Task description> Only the lines below starting at the one containing "Where should I" and ending at the one containing "Expand the File" belong in the answer, each copied exactly.

Entries provided>
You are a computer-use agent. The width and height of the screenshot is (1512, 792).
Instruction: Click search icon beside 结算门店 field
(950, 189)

* * *

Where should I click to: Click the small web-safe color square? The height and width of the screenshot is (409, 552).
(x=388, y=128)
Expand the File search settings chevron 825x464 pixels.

Task answer>
Where should I click to: Click the small web-safe color square? The height and width of the screenshot is (409, 552).
(x=388, y=128)
Expand the File search settings chevron 825x464 pixels.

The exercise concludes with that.